After the implementation of the new guideline, 9 of 14 consecutive ICL cases accomplished single-laparotomy strategy in our cohort, with or without CPB. Also, by review of the first 6 ICLs who received sterno-laparotomies indiscriminately, 4 of them fitted these criteria and could have applied single laparotomy strategy. It is encouraged that our guideline accommodated more patients avoiding chest opening compared with previous proposals [6-7, 10].
Double-incisions: Mini-thoracotomy (Type 3 Surgery) or Sternotomy (Type 4 Surgery)
Once the maximal diameter of intra-cardiac head of tumor is larger than the diameter of the inlet of IVC (Fig. 2C), atriotomy is inevitable. In our experiences, if the tumor head congested the intracardiac cavity and showed signs of immobilization by echocardiography (Fig. 6A) massive tumor adherence could be strongly predicted, sternotomy was neccessary to gain adequate exposure. If not, tumor can be confidently resected through right mini-thoracotomy (Fig. 5D,E).

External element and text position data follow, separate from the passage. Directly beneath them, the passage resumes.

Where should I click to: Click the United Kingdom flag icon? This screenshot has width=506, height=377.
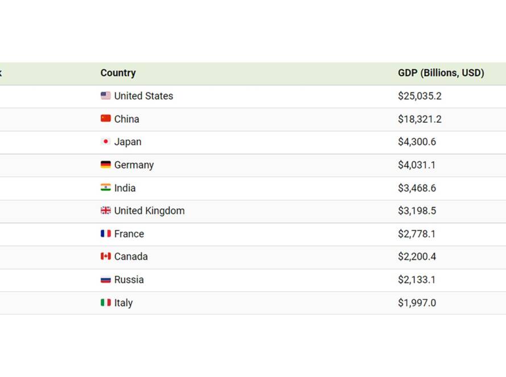tap(106, 211)
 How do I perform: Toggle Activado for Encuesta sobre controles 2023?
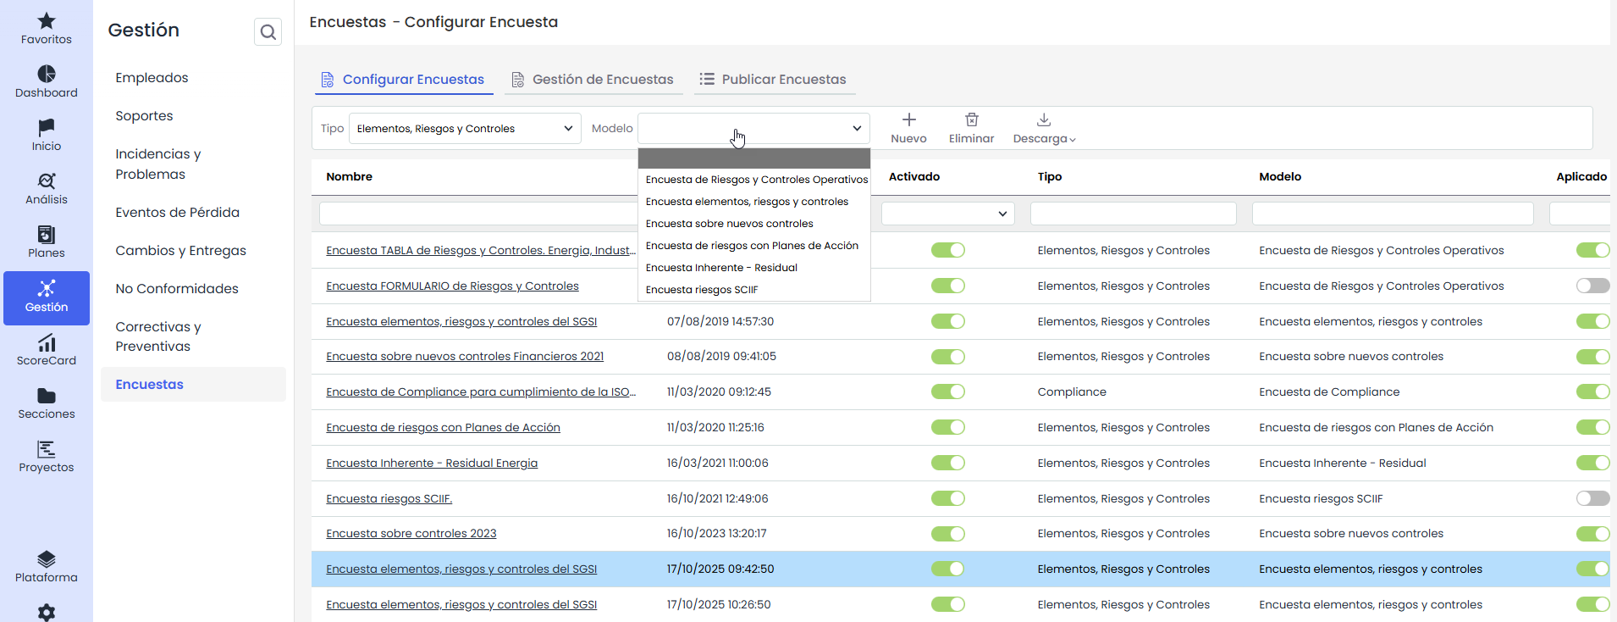(947, 534)
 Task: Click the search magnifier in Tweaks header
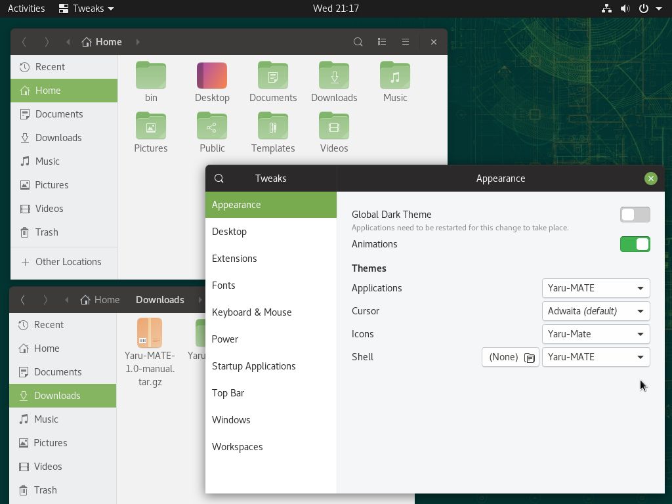coord(219,178)
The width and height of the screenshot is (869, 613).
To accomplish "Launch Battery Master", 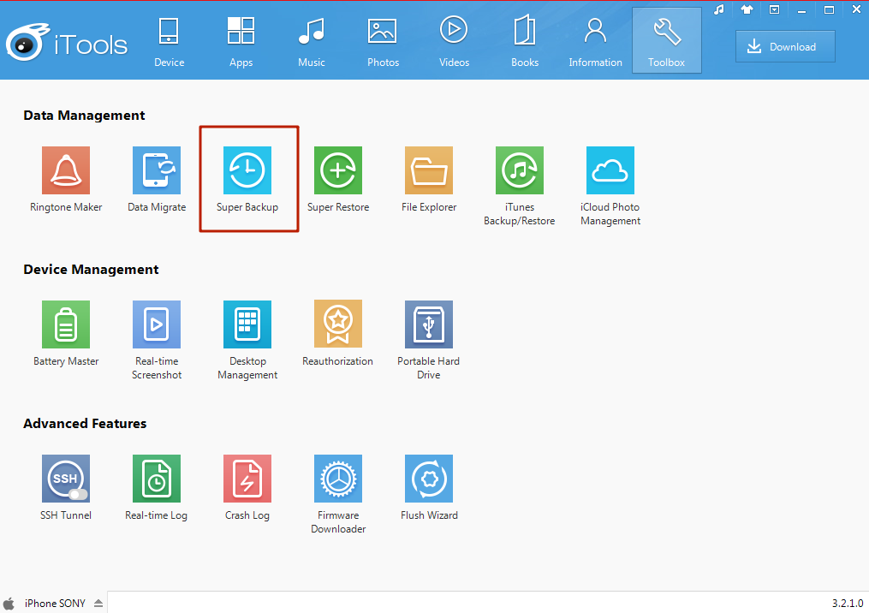I will [66, 324].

Possible lesion of tricuspid valve  could also be repaired or replaced through this minimal incision. Brutal pulling of tumor through atriotomy may tear the intraperitoneal vein , the upward removal of tumor can be safer by firstly transecting the tumor through intra-abdominal venotomy (Fig. 2C).
In our cohort, both cases extending into the PA developed adherences within PA. According to the literatures, adherences inside PA might be present or not present. Blind extraction from venotomy inside abdomen seems unsafe for this category of patients, sterno-laparotomy should be prudently planned considering the need of pulmonary arteriotomy.
There are other important rules. Any blind pulling of intracardiac tumor should be under surveillance of transesophageal echocardiography. The more radical strategy should always be regarded as a backup plan for any lesser invasive strategy. For example, CPB should be on standby during non-CPB thrombectomy. Single laparotomy should be converted to double-incision if blind extraction of intracardiac portion fails.
The Extent of Surgery within Pelvic Cavity
IVLs sometimes diffusely enter the pelvic venous plexus, radical thrombectomies before any ligations of the ovarian and parametrial venous plexuses are necessary, a meticulous search for tumor thrombus is also needed. Even so, some slim tumor thrombus may hide deeply inside the pelvic venous plexus, which raise uncertainty about whether a complete resection is accomplished. Therefore, prophylactic bilateral ligations of IIV and ovarian vein are imperative to prevent potential recurrence entering the IVC [24-25].
In some reports [8, 26-27], hormonal therapies were effective to prevent recurrence after incomplete resections. In our cohort, tumor did not recur for almost 4 years each in the 2 cases following incomplete resections of pelvic intravenous tumor, while hormonal therapy was absent or given for a short period of one year. The role of hormonal therapy is still controversial [5, 9].
This study is a retrospective analysis, the small number of patients analyzed and various confounding factors limits the statistical power. Because of the extreme low incidence of this disease, in our cohort, there was only individual or no case fit for some criteria of the proposed guide which was designed to include all possible forms of extra-pelvic IVLs. More cases are needed in future study to validate the utility of the proposed guide.